Con el primer huevo estrellado movió un dedo. Con la pintura que chorreó por su montura pareció mover la pierna. Cuando le colgaron la Senyera enderezó el espinazo. La muñeca hinchable a horcajadas sobre su pelvis le devolvió el movimiento al brazo derecho. La cabeza de cerdo le hizo flexionar sus rodillas. Ya parecía que cabalgaba de nuevo, faltaba el último empujón… España ha tragado con cuatro décadas de sometimiento y otras cuatro de silencio, que han desembocado en una noche de palancas y una estatua de Francisco Franco derribada y hecha añicos sobre el suelo del centro de Barcelona.
Parecía que era la imagen que certificaba que la Transición se había consumado, parecía que el consenso había terminado y que la reparación de los crímenes del franquismo se resolvían, durante cuatro días y tres noches, con el escarnio público. Parecía que el pueblo derribando al dictador era la imagen que necesitaba la democracia española para dar por saciada la Transición, para agredir a quien no pudieron someter en vida. Pero la imagen de los despojos del miserable colgando del brazo mecánico del camión de la basura, en la madrugada de la ciudad, demostraba que la Transición era una filfa, que no ha servido para reparar daños y dolores.
Es la maldición del franquismo: cada vez que injurias a Franco, regresa como el Cid Campeador decapitado, listo La Reconquista. Injuriarlo no es matarlo, es resucitarlo. Hasta el día en que se convirtió a Franco en una paella de escupitajos, los artistas habían sido los enviados especiales dela ciudadanía en el ajuste de cuentas con el caudillo: lo asaetearon, golpearon, trituraron y lo metieron en una nevera. Recibe su merecido sin derecho a réplica, porque ellos tienen permiso para golpear con sus metáforas la calaña del personaje. Ni una Fundación que trata de lavar la imagen de un dictador conseguirá frenar al arte en los tribunales.
Homenaje y linchamiento
Con la exposición Franco, Vitòria, República, Impunitat i Espai, organizada por el Ayuntamiento de Barcelona, en el Born Centre Cultural y Memoria (BCCM), los vestigios del franquismo, que la Ley de Memoria Histórica mandó a prisión, se regurgitaron a la vía pública, desde el limbo de los almacenes, para jugar al arte. Y la metáfora cambió de manos. Pero un Ayuntamiento no tiene derecho a la metáfora. Del arte político se pasó a hacer política con el arte: no se ha expuesto la estatua en la calle, se ha expuesto la estatua a la calle.

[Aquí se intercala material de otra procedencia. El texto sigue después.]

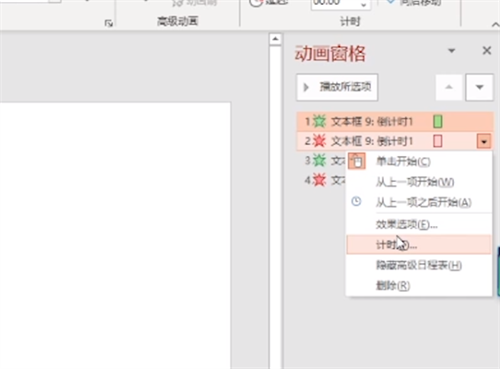Collapse the ribbon with the caret arrow
Screen dimensions: 500x369
tap(495, 24)
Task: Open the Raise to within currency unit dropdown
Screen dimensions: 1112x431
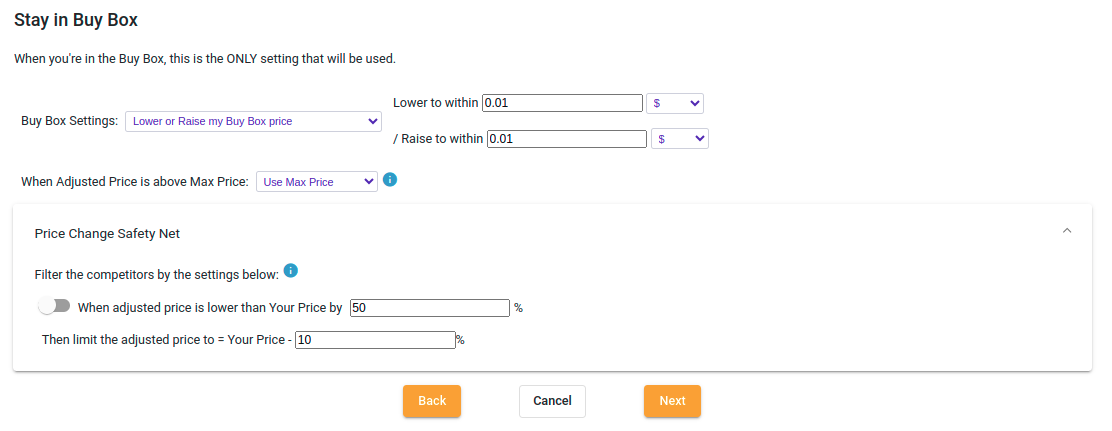Action: click(x=680, y=139)
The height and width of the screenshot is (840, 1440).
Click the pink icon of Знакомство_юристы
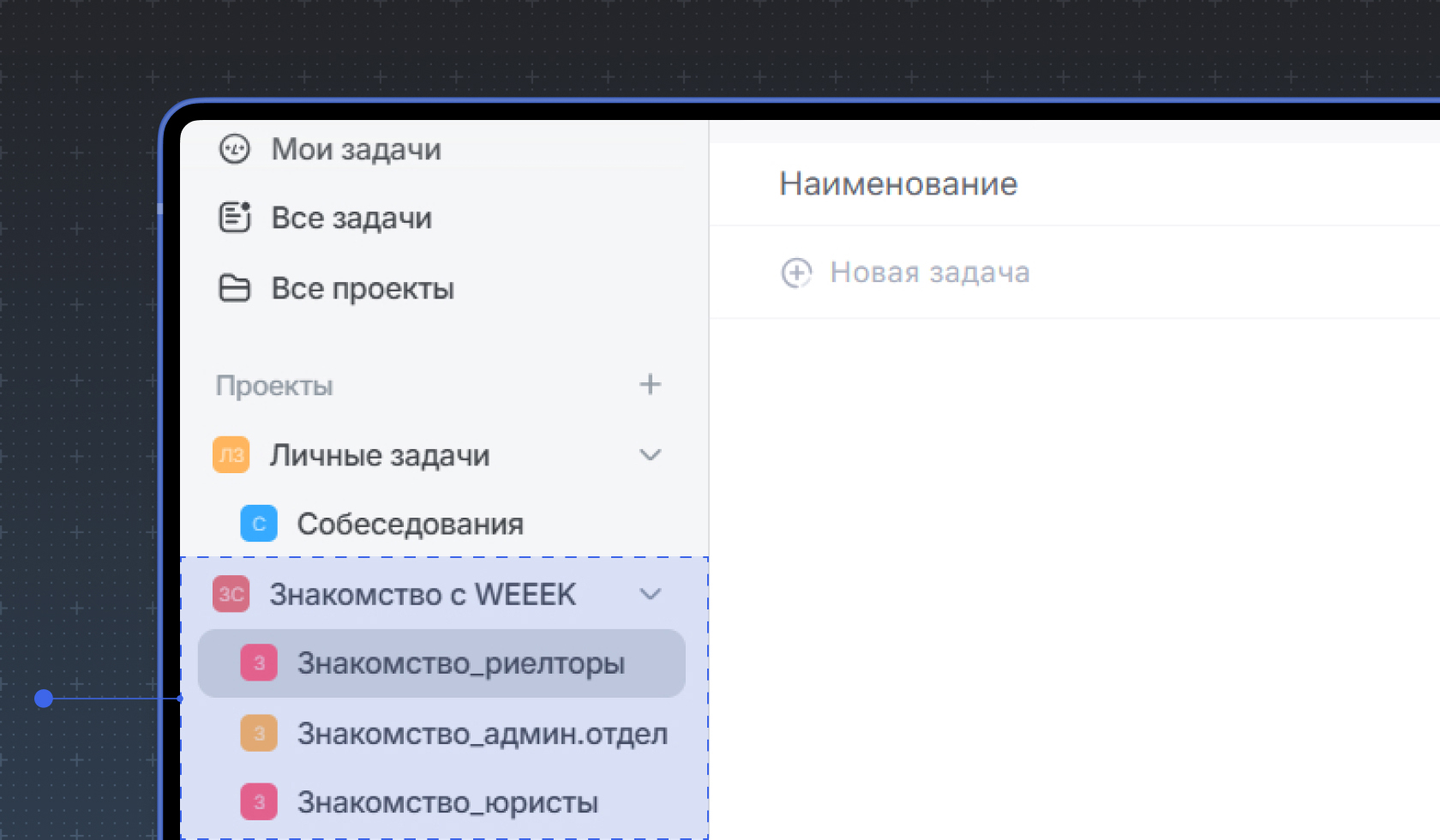tap(258, 801)
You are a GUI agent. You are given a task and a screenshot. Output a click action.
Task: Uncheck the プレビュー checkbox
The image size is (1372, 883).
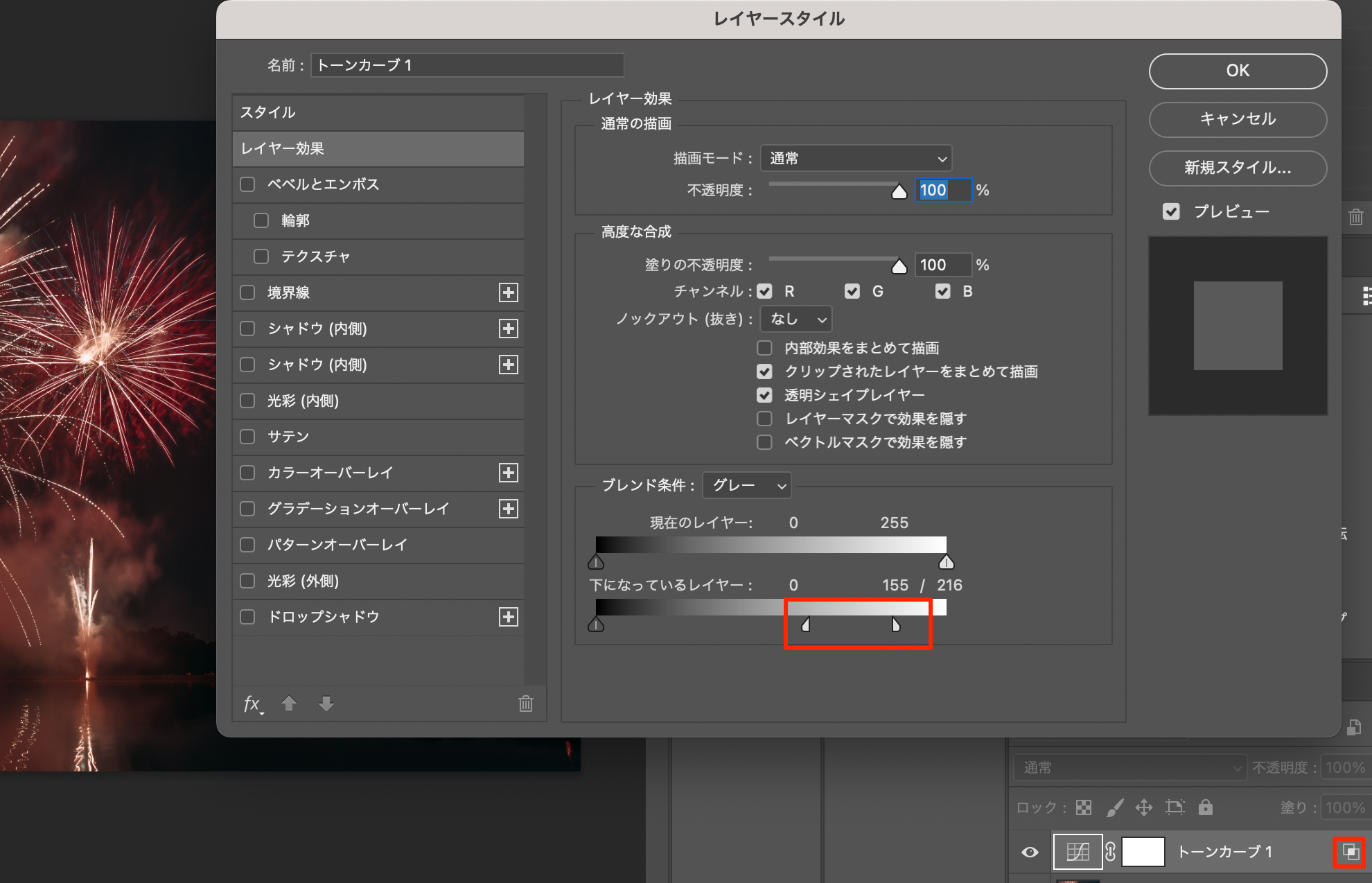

Y entonces, las dudas: ¿qué diferencia hay, cuando lo monta el poder político, entre el homenaje y el linchamiento?
Hace tres años, la plataforma Artistas Antifascistas montó una exposición en Vallecas (Madrid) para denunciar el intento de lesión del derecho a la libertad de expresión de Eugenio Merino. Entre las piezas de los 33 artistas, Cuco Suárez sacaba sangre a los espectadores, la metía en un tarro de cristal y lanzaban el tarro con fuerza contra un retrato de Franco. Con una gran escoba extendía la sangre sobre la efigie del dictador, con la idea de “devolverle toda la sangre que vertió”. El arte invitó al ciudadano a participar de su metáfora, algo a lo que la política no tiene derecho.

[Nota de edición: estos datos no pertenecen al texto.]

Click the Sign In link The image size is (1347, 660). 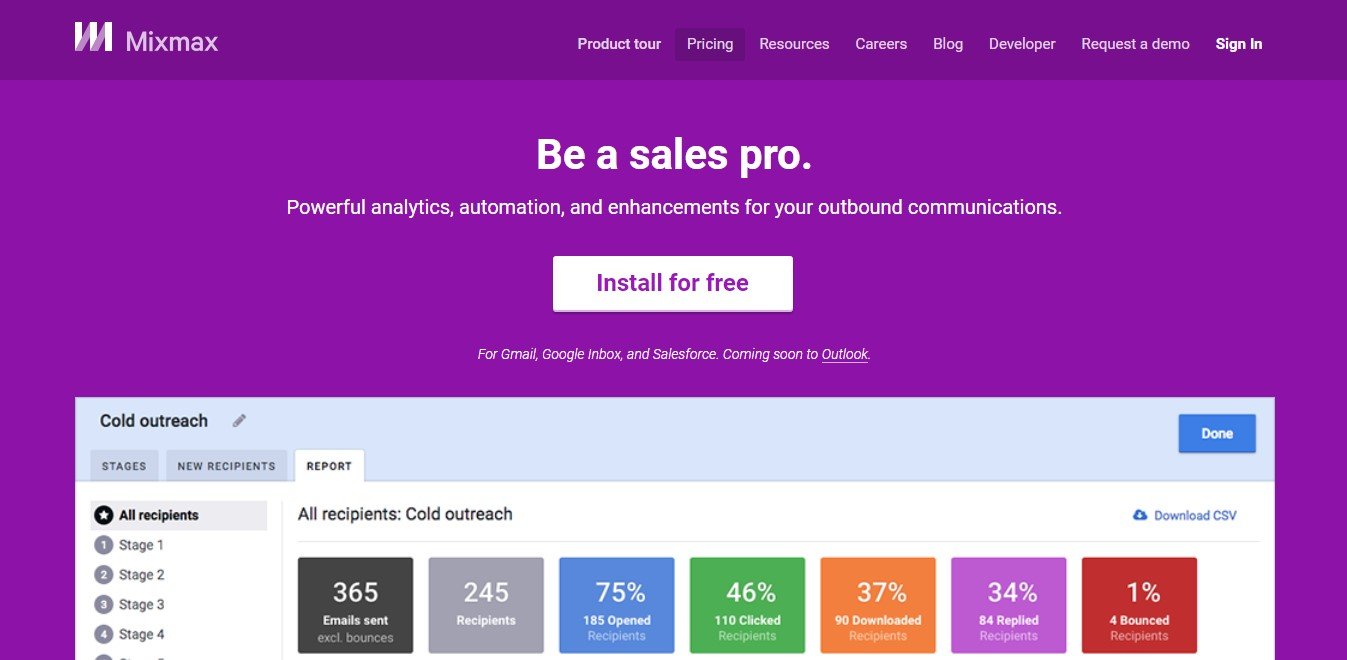[1239, 44]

El comisario y crítico de arte Jorge Luis Marzo comenta con este periódico que la carga contra la estatua es la demostración que las imágenes siguen vivas, que no se las puede matar. “Creemos que las imágenes son inocentes, que no afectan a la vida, ¡claro que sí!”. En su ensayo Arte en España (1939-2015), ideas, prácticas, políticas (Cátedra), explica que hay ciertas imágenes que se hacen intolerables, y que el arte otorga la posibilidad de crear unas imágenes que de otra manera no serían posibles. “Hay un rechazo frontal al hecho de que haya una disciplina capaz de cruzar fronteras cuyos efectos no se tolerarían en otro ámbito”.
En La furia de las imágenes (Galaxia Gutenberg), Joan Fontcuberta escribe sobre el intento de control político de las imágenes. “Lo que mueve a la política son las imágenes”, dijo a este periódico. Esa estatua ultrajada lo vuelve a confirmar.

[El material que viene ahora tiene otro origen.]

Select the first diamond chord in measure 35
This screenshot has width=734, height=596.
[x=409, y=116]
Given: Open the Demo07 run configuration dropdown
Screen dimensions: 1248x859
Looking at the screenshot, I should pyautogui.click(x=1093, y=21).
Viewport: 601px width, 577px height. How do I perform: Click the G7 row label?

La política cuando actúa sobre el arte y su imagen o lo censura o lo manipula. Se esfuerza en domesticarlo, en volverlas culturales, pero no es posible. Son políticas, sobre todo, fuera del museo. En la calle se vuelven “activas y furiosas” cuando actúan de la mano del arte, capaces de acabar con la desidia de los dirigentes; dispuestas a cumplir con sus intereses cuando las invocan ellos.